(Your objective) Read the entries below and pull out each line with the string "icon".

(Records for this task)

──────────────────────────────

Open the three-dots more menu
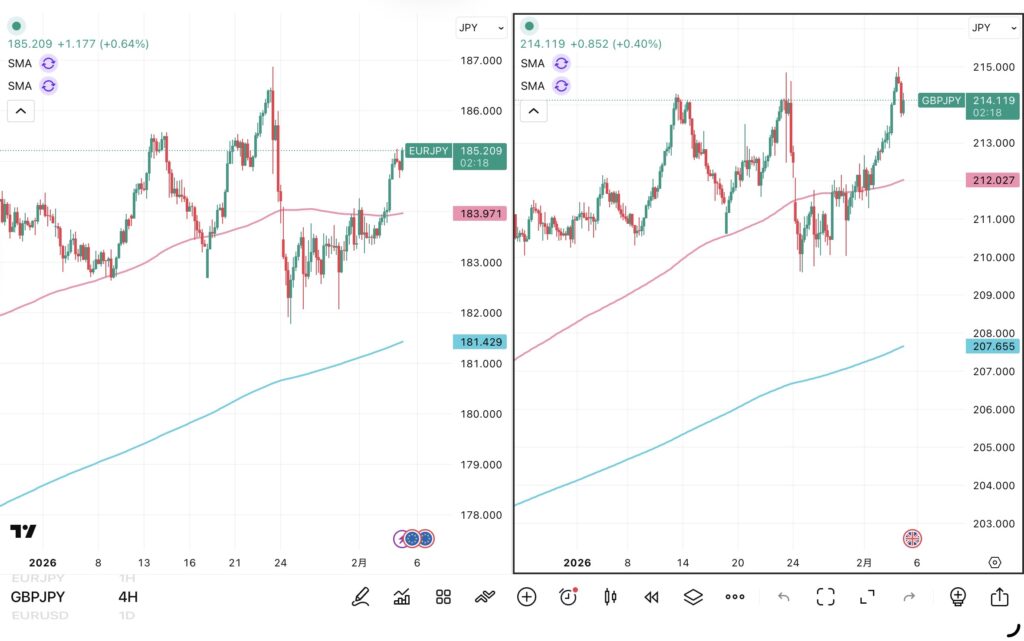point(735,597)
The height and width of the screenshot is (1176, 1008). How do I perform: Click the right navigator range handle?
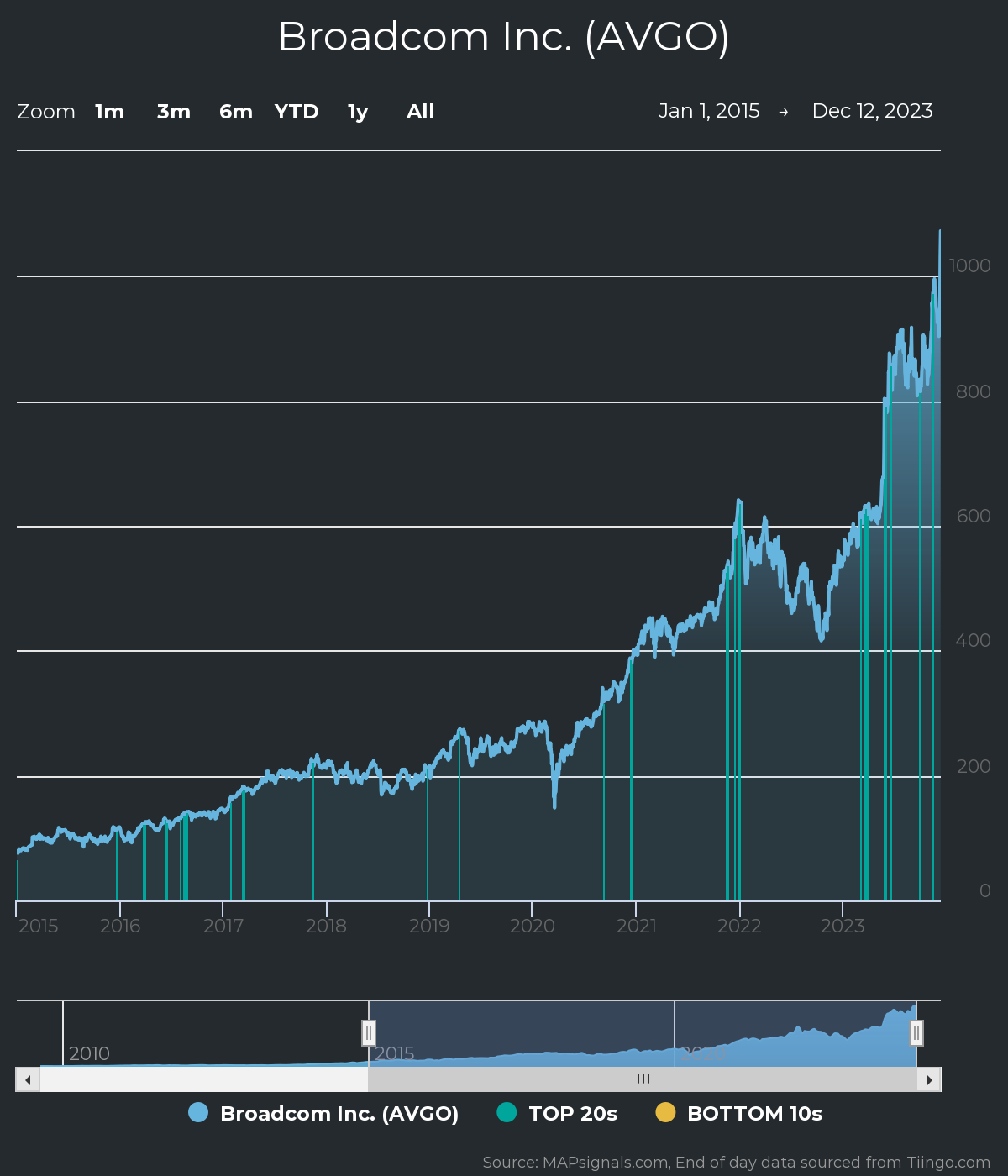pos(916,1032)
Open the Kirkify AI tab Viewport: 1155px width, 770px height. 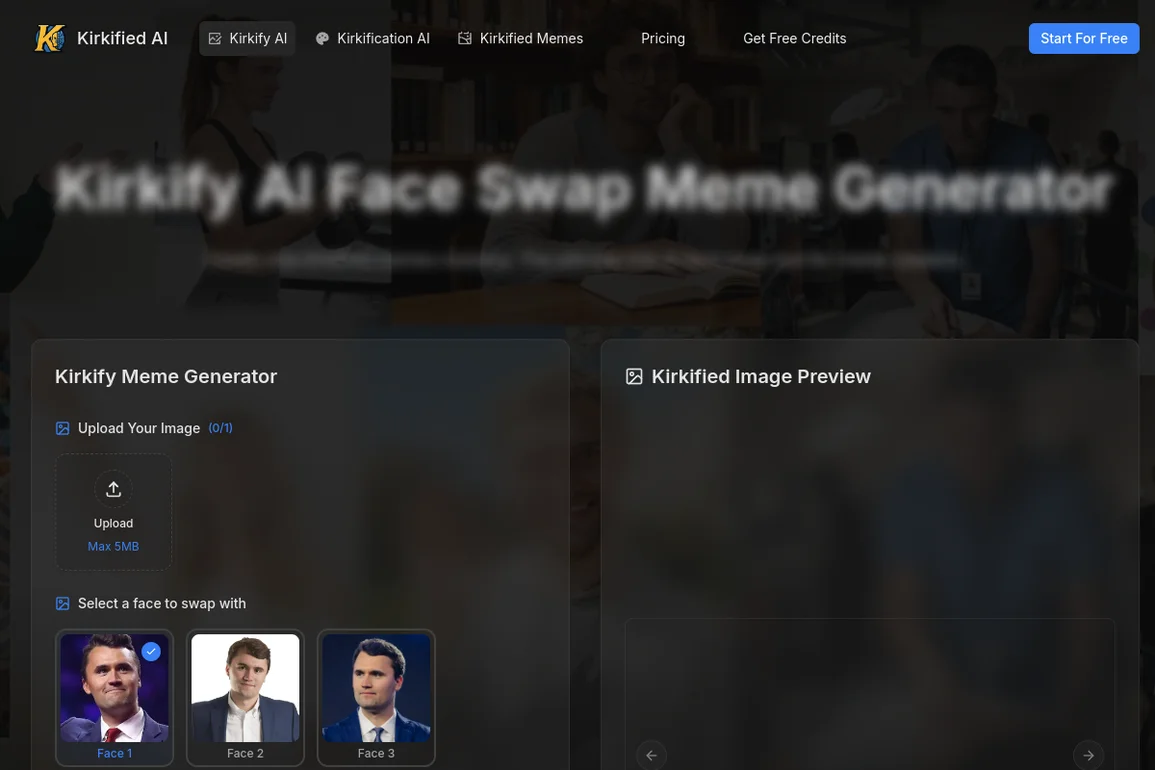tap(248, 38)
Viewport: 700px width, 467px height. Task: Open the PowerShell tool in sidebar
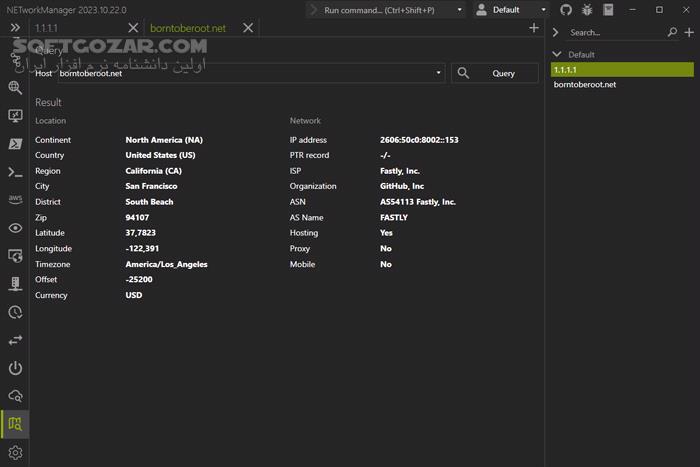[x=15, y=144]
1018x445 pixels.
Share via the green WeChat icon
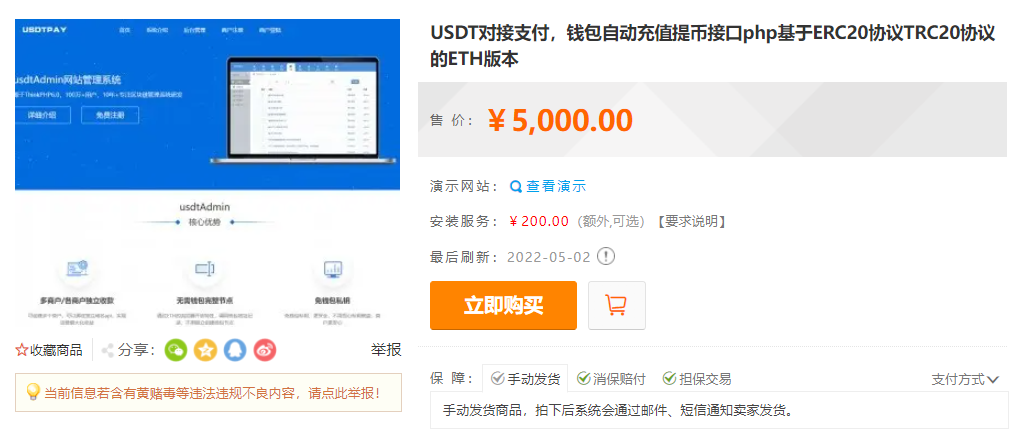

──────────────────────────────

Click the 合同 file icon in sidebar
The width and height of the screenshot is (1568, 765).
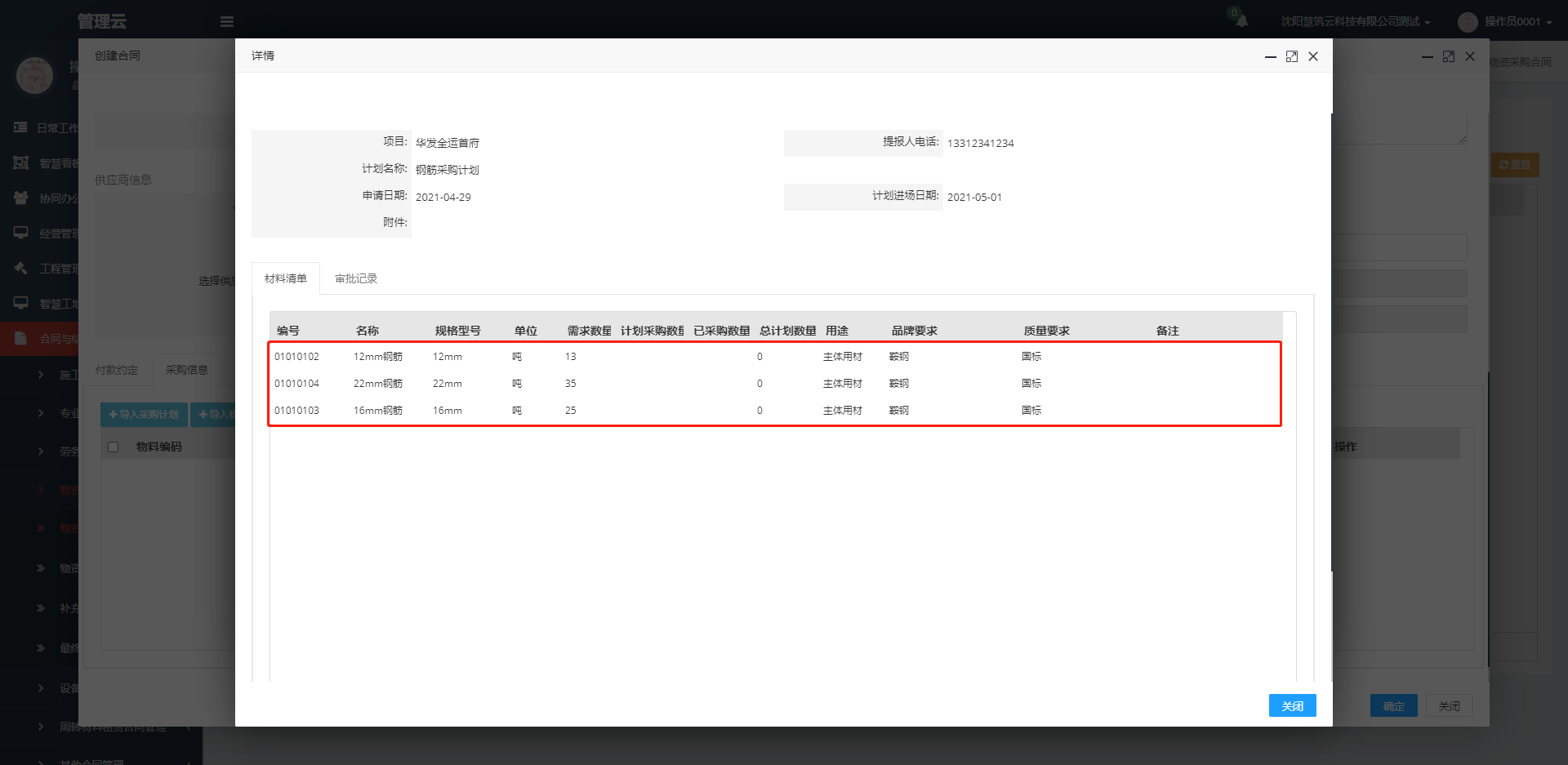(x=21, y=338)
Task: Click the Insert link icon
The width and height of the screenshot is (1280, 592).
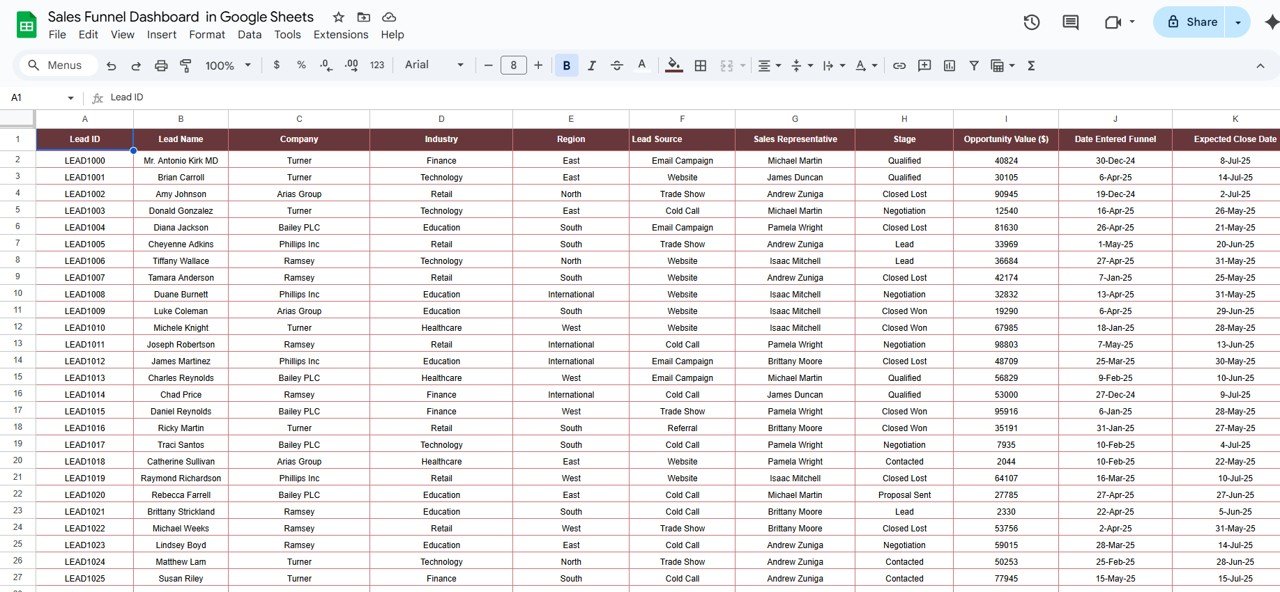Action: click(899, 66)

──────────────────────────────

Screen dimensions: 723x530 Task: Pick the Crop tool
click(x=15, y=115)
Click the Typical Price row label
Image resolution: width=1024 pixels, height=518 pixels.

──────────────────────────────

(Solved problem)
Share via the green WeChat icon
Click the 合同 file icon in sidebar
Task: Click the Insert link icon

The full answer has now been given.